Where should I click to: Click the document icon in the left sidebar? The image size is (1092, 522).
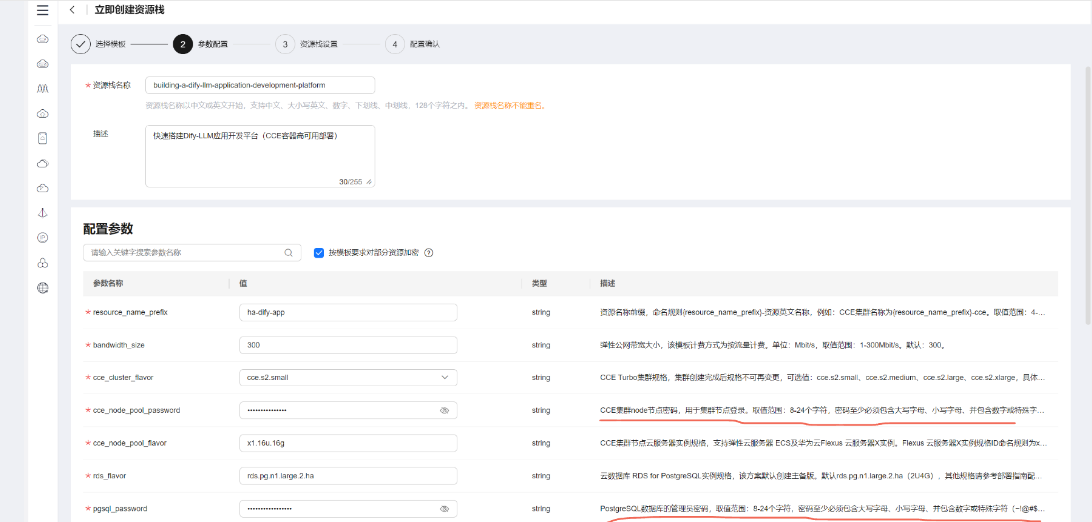[42, 138]
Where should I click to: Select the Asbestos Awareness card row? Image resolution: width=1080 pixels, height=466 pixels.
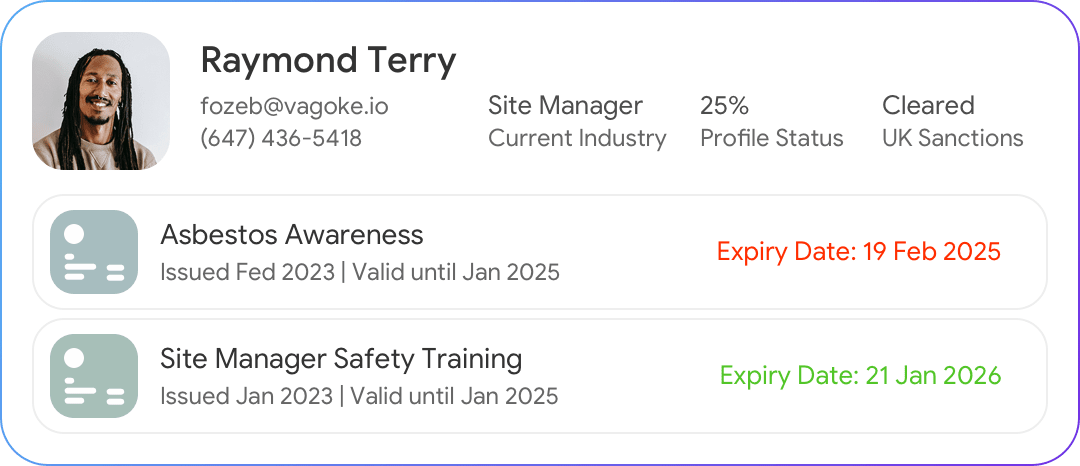coord(540,252)
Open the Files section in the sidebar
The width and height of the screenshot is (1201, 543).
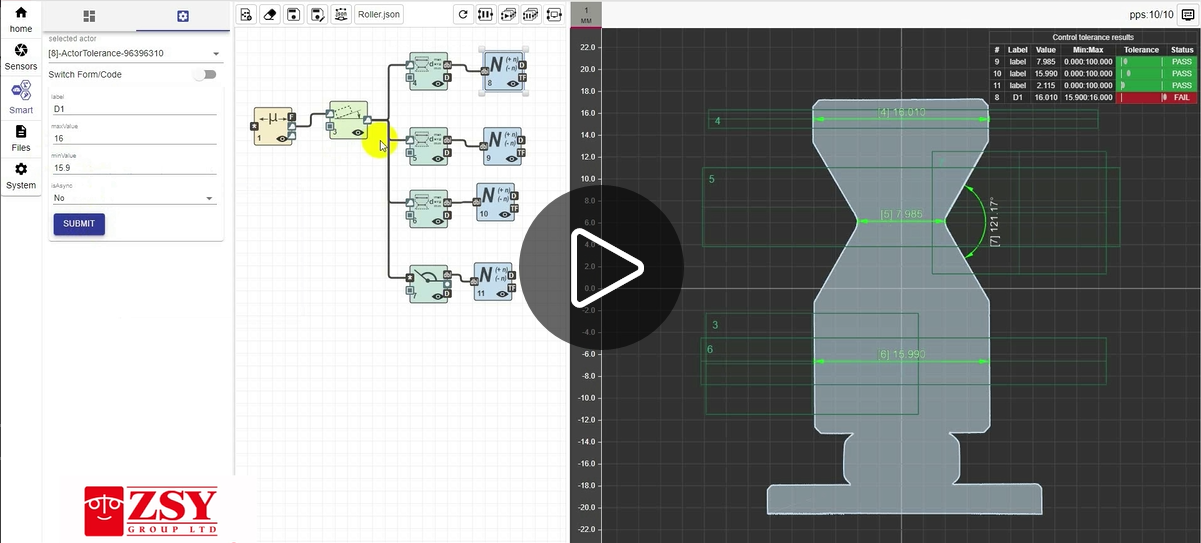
::::
WHAT IS BEING ASKED:
Copy every line of the data above word for word, leaving out the pictures.

ANSWER FOR THE TASK:
Where should I click to: Click the document icon in the left sidebar? The image size is (1092, 522).
[42, 138]
Where should I click to: Select the Asbestos Awareness card row? Image resolution: width=1080 pixels, height=466 pixels.
coord(540,252)
Open the Files section in the sidebar
The width and height of the screenshot is (1201, 543).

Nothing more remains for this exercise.